# Exercise aim:
Rewrite the rows below with each "How do I perform" changed to "What should I click to". Leave everything else untouched.
━━ Data for this exercise ━━
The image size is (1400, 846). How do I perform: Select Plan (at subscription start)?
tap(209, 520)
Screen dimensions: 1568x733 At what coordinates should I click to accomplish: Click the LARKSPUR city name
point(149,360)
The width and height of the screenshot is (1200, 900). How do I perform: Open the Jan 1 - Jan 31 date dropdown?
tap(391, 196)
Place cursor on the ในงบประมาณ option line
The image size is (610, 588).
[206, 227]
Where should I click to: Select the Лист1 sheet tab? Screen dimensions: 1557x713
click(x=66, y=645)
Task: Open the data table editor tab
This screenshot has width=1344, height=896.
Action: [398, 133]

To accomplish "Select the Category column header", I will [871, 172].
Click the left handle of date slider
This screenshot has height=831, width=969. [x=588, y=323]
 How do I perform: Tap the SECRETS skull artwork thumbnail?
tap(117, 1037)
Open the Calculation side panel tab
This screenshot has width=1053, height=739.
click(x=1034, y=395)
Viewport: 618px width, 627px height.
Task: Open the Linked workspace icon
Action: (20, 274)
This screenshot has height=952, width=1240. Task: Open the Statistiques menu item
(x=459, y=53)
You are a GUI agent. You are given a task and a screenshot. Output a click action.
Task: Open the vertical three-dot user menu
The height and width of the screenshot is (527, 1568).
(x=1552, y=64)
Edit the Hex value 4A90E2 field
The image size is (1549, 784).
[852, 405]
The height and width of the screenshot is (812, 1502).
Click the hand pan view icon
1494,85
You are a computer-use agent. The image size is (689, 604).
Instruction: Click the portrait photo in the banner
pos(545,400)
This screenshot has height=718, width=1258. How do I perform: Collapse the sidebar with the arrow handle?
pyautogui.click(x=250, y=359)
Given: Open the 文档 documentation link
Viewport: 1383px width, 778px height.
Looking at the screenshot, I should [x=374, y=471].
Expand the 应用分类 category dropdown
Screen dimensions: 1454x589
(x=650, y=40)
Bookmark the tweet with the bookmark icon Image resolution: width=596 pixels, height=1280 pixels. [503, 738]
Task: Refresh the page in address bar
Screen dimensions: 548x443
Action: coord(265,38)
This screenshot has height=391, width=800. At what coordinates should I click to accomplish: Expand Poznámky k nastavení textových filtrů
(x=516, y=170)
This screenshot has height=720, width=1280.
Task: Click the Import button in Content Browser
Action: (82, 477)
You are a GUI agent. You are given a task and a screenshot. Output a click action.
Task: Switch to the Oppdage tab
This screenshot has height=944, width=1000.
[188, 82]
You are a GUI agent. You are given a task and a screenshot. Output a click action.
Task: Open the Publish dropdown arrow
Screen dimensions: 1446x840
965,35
━━━
# Solution:
The image size is (1400, 846). What should I click to: Select Plan (at subscription start)?
tap(209, 520)
Screen dimensions: 1568x733 At what coordinates should I click to accomplish: Click the LARKSPUR city name
point(149,360)
The width and height of the screenshot is (1200, 900). What should I click to: Open the Jan 1 - Jan 31 date dropdown?
tap(391, 196)
Place cursor on the ในงบประมาณ option line
The image size is (610, 588).
[206, 227]
Where should I click to: Select the Лист1 sheet tab? Screen dimensions: 1557x713
click(x=66, y=645)
Task: Open the data table editor tab
This screenshot has width=1344, height=896.
Action: [398, 133]

To accomplish "Select the Category column header", I will [871, 172].
Click the left handle of date slider
This screenshot has height=831, width=969. [x=588, y=323]
 What should I click to: Tap the SECRETS skull artwork thumbnail?
tap(117, 1037)
Open the Calculation side panel tab
This screenshot has width=1053, height=739.
click(x=1034, y=395)
Viewport: 618px width, 627px height.
Task: Open the Linked workspace icon
Action: (20, 274)
This screenshot has height=952, width=1240. Task: Open the Statistiques menu item
(x=459, y=53)
You are a GUI agent. You are given a task and a screenshot. Output a click action.
Task: Open the vertical three-dot user menu
The height and width of the screenshot is (527, 1568).
(x=1552, y=64)
Edit the Hex value 4A90E2 field
The image size is (1549, 784).
[852, 405]
The height and width of the screenshot is (812, 1502).
Click the hand pan view icon
1494,85
You are a computer-use agent. The image size is (689, 604).
Instruction: Click the portrait photo in the banner
pos(545,400)
This screenshot has height=718, width=1258. What should I click to: Collapse the sidebar with the arrow handle?
pyautogui.click(x=250, y=359)
Given: Open the 文档 documentation link
Viewport: 1383px width, 778px height.
Looking at the screenshot, I should [x=374, y=471].
Expand the 应用分类 category dropdown
Screen dimensions: 1454x589
(x=650, y=40)
Bookmark the tweet with the bookmark icon Image resolution: width=596 pixels, height=1280 pixels. [503, 738]
Task: Refresh the page in address bar
Screen dimensions: 548x443
Action: coord(265,38)
This screenshot has height=391, width=800. At what coordinates should I click to accomplish: Expand Poznámky k nastavení textových filtrů
(x=516, y=170)
This screenshot has height=720, width=1280.
Task: Click the Import button in Content Browser
Action: (82, 477)
You are a GUI agent. You are given a task and a screenshot. Output a click action.
Task: Switch to the Oppdage tab
This screenshot has height=944, width=1000.
[188, 82]
You are a GUI agent. You are given a task and a screenshot. Output a click action.
Task: Open the Publish dropdown arrow
Screen dimensions: 1446x840
965,35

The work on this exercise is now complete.